Task: In the data that follows, find the line with "ORACLE Events (22, 1485)"; transcribe it, every later line up to the one with "Wooden Frame – A5 (14.8×21 cm) (33, 927)", and that line as well, exactly and with no others.

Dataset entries

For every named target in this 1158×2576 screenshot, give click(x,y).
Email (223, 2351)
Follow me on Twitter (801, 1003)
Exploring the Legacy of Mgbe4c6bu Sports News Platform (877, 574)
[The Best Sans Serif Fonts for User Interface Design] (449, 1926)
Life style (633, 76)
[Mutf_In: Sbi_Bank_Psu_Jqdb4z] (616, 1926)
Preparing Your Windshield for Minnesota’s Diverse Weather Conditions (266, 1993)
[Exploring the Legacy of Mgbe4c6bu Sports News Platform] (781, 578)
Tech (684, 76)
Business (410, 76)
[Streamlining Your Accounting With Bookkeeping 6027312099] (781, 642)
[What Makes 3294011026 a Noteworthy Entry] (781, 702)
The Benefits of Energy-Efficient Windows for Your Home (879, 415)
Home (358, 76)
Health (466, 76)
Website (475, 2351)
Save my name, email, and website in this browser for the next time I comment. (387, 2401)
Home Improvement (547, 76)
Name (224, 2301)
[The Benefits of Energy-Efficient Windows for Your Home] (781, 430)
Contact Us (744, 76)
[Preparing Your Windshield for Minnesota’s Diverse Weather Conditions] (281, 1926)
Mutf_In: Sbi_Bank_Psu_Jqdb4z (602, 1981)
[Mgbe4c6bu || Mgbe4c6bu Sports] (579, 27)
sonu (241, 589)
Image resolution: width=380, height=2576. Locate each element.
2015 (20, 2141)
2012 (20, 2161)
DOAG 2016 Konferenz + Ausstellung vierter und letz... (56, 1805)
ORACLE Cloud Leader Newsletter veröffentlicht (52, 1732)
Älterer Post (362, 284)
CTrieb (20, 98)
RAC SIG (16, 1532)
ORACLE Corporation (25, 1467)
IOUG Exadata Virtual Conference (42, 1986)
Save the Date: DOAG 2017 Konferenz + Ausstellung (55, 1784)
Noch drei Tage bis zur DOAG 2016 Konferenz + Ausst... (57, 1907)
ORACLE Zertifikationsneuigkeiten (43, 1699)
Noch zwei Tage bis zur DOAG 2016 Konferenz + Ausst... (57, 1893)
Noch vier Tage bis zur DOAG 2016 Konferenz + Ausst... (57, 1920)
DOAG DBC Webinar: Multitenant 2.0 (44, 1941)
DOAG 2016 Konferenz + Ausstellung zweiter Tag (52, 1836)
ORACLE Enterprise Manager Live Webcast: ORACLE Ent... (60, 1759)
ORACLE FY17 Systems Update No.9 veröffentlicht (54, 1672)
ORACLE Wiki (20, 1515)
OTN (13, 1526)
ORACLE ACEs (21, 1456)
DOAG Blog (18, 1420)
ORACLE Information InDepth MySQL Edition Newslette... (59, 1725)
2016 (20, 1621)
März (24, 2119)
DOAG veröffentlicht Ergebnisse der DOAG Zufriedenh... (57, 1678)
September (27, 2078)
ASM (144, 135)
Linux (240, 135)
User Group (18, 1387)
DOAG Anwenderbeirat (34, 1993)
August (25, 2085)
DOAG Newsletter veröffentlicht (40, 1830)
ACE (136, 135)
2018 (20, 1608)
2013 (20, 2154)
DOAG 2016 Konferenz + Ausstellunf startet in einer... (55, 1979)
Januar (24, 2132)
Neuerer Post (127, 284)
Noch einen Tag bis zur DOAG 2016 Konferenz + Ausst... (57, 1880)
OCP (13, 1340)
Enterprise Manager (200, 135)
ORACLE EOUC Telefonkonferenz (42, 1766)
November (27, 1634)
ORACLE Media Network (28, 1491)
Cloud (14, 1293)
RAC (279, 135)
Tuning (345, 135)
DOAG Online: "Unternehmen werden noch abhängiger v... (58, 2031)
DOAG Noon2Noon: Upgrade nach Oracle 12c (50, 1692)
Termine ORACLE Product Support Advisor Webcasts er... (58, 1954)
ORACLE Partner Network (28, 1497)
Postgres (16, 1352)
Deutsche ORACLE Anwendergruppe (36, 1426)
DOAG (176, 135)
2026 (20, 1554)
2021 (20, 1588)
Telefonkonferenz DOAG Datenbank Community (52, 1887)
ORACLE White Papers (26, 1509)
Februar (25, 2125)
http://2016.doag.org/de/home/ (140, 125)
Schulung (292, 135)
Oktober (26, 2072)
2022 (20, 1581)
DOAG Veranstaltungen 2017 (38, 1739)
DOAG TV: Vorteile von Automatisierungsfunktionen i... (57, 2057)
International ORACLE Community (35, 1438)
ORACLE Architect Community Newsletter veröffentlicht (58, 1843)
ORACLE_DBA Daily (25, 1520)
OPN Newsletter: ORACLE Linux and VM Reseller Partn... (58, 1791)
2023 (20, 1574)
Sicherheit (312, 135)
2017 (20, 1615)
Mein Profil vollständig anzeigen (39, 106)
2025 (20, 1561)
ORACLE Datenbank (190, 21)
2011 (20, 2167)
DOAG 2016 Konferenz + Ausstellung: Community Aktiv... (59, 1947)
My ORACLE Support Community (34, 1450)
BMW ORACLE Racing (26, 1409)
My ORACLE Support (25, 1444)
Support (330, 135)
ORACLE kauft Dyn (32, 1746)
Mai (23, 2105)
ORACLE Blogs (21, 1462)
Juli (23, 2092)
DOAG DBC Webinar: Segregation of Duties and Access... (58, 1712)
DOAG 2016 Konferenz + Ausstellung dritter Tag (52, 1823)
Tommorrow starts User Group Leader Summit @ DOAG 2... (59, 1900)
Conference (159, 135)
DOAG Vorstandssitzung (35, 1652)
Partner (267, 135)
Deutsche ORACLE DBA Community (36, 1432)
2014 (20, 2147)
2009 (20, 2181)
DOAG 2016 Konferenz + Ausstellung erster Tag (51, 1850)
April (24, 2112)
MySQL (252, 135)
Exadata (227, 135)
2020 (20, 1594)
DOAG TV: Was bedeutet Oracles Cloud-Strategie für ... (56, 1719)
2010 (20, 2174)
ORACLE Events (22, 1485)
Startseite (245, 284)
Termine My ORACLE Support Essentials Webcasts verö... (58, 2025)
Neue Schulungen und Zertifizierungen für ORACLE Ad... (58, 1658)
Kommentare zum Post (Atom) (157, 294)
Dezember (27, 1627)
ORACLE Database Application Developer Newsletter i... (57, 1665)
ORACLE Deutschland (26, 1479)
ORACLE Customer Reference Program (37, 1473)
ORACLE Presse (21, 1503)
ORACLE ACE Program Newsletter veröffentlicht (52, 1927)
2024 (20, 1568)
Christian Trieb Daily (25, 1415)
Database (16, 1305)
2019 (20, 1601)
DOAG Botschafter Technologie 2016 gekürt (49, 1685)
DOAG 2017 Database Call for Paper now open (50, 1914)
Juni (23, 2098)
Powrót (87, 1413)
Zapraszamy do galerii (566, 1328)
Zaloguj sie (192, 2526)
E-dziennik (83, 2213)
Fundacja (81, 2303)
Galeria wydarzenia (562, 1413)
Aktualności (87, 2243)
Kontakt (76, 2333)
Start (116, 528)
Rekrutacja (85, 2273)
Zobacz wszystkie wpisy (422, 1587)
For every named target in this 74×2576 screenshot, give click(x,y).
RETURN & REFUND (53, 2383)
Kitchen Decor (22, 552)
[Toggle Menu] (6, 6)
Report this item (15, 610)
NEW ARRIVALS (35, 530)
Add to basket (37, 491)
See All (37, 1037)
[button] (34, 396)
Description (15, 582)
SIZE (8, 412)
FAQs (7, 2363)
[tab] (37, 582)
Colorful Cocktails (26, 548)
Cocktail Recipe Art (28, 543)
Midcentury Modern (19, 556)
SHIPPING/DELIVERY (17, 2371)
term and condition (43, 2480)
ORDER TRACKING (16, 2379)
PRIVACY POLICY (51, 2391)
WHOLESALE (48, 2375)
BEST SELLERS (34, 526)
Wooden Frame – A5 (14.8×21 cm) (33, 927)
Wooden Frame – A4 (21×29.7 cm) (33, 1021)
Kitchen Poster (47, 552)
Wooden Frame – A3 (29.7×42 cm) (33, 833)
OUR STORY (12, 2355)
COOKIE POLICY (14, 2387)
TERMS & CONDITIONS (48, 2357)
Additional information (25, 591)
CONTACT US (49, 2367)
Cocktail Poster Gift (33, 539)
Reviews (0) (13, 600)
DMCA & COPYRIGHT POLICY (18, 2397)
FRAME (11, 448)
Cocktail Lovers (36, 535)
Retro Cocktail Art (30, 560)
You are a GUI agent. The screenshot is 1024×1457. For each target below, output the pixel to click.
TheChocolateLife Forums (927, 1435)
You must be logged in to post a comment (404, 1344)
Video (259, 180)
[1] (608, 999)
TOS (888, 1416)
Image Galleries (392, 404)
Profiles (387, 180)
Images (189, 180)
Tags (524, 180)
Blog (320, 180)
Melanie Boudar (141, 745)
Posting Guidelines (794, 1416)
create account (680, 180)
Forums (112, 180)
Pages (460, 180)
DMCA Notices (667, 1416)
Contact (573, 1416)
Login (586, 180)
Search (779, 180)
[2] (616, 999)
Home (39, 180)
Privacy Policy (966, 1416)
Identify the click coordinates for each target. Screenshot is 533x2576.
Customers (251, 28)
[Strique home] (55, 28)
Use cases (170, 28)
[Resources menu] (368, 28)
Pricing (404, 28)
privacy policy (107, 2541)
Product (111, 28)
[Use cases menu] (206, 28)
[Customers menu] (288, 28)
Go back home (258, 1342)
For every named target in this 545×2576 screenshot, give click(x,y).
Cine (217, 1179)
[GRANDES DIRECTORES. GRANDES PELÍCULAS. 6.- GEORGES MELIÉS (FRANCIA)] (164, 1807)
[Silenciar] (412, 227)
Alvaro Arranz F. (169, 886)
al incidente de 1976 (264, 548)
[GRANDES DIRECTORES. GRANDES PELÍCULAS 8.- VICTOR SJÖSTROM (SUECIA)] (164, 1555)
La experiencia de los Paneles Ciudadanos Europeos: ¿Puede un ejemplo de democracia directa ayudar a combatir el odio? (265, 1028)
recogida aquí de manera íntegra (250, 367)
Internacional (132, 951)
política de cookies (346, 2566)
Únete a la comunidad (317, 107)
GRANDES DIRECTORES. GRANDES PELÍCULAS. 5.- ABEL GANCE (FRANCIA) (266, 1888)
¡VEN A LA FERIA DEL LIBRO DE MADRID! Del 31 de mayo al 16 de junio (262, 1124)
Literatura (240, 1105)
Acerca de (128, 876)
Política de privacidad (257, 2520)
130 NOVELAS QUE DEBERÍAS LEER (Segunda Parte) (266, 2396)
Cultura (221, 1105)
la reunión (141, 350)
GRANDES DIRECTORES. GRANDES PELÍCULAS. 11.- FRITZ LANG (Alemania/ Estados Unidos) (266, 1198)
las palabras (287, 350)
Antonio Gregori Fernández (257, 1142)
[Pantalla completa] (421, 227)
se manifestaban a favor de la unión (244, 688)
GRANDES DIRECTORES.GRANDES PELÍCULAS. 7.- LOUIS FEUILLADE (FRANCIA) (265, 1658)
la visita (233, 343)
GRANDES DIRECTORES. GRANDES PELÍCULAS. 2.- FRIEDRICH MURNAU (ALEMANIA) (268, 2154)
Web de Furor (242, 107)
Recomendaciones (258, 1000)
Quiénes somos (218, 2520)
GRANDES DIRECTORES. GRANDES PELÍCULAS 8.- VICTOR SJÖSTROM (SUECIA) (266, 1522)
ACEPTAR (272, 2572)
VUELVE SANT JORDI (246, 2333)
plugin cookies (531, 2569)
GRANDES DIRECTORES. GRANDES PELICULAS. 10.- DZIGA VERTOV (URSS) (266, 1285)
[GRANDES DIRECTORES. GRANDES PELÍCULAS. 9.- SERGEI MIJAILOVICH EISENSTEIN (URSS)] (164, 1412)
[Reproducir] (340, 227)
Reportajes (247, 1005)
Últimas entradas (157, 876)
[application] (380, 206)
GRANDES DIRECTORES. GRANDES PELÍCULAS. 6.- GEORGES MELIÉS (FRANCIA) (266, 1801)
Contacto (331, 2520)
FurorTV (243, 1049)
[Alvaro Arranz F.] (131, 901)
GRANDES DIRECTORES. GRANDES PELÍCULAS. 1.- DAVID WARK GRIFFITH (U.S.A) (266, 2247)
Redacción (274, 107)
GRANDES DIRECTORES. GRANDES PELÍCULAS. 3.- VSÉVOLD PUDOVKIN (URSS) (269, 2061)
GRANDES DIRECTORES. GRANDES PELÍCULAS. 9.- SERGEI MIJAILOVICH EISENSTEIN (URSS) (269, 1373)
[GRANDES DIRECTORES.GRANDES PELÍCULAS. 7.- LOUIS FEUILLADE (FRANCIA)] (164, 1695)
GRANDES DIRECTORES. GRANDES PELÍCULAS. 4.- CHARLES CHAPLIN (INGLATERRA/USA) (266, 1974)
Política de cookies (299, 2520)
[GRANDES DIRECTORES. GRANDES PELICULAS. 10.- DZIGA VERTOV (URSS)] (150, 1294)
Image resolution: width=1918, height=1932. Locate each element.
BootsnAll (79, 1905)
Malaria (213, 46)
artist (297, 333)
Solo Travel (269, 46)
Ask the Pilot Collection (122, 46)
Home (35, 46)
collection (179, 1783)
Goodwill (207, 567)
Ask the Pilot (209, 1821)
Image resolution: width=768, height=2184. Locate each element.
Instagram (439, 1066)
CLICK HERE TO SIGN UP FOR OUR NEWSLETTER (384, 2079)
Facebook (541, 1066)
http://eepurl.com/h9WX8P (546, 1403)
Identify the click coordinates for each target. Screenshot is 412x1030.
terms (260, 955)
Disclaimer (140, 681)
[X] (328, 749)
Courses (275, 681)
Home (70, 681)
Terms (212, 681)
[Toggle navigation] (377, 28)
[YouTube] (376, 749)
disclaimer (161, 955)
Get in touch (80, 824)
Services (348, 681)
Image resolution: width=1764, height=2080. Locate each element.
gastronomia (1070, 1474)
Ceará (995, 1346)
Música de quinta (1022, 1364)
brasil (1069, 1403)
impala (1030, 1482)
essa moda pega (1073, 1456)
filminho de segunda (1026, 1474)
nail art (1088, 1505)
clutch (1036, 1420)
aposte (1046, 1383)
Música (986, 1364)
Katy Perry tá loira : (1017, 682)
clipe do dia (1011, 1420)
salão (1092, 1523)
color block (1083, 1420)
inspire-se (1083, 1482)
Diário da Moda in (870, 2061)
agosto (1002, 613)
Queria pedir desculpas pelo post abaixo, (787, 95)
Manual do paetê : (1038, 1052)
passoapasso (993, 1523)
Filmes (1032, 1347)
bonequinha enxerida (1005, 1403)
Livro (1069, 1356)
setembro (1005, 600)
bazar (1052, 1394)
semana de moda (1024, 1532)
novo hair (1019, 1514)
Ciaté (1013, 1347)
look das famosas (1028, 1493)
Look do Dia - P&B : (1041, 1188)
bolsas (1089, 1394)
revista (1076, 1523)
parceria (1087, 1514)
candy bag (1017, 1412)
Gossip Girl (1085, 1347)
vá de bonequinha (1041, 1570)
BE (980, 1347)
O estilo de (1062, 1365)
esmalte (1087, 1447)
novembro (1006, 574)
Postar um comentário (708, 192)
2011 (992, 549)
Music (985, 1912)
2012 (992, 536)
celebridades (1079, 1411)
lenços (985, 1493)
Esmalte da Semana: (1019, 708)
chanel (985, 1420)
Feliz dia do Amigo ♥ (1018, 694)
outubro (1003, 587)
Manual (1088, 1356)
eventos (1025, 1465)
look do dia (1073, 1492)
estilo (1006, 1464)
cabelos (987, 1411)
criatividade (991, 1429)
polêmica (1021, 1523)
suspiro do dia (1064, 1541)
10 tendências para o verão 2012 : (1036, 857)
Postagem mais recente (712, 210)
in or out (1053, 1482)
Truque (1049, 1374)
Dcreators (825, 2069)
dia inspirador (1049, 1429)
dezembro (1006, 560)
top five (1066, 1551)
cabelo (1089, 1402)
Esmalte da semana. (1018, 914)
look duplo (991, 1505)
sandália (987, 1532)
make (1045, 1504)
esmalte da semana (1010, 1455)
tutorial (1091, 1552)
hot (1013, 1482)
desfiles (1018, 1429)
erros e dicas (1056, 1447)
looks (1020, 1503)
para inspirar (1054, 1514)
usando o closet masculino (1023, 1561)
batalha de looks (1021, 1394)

Task output:
ORACLE Events (22, 1485)
Startseite (245, 284)
Termine My ORACLE Support Essentials Webcasts verö... (58, 2025)
Neue Schulungen und Zertifizierungen für ORACLE Ad... (58, 1658)
Kommentare zum Post (Atom) (157, 294)
Dezember (27, 1627)
ORACLE Database Application Developer Newsletter i... (57, 1665)
ORACLE Deutschland (26, 1479)
ORACLE Customer Reference Program (37, 1473)
ORACLE Presse (21, 1503)
ORACLE ACE Program Newsletter veröffentlicht (52, 1927)
2024 (20, 1568)
Christian Trieb Daily (25, 1415)
Database (16, 1305)
2019 (20, 1601)
DOAG Botschafter Technologie 2016 gekürt (49, 1685)
DOAG 2017 Database Call for Paper now open (50, 1914)
Juni (23, 2098)
Powrót (87, 1413)
Zapraszamy do galerii (566, 1328)
Zaloguj sie (192, 2526)
E-dziennik (83, 2213)
Fundacja (81, 2303)
Galeria wydarzenia (562, 1413)
Aktualności (87, 2243)
Kontakt (76, 2333)
Start (116, 528)
Rekrutacja (85, 2273)
Zobacz wszystkie wpisy (422, 1587)
For every named target in this 74×2576 screenshot, give click(x,y).
RETURN & REFUND (53, 2383)
Kitchen Decor (22, 552)
[Toggle Menu] (6, 6)
Report this item (15, 610)
NEW ARRIVALS (35, 530)
Add to basket (37, 491)
See All (37, 1037)
[button] (34, 396)
Description (15, 582)
SIZE (8, 412)
FAQs (7, 2363)
[tab] (37, 582)
Colorful Cocktails (26, 548)
Cocktail Recipe Art (28, 543)
Midcentury Modern (19, 556)
SHIPPING/DELIVERY (17, 2371)
term and condition (43, 2480)
ORDER TRACKING (16, 2379)
PRIVACY POLICY (51, 2391)
WHOLESALE (48, 2375)
BEST SELLERS (34, 526)
Wooden Frame – A5 (14.8×21 cm) (33, 927)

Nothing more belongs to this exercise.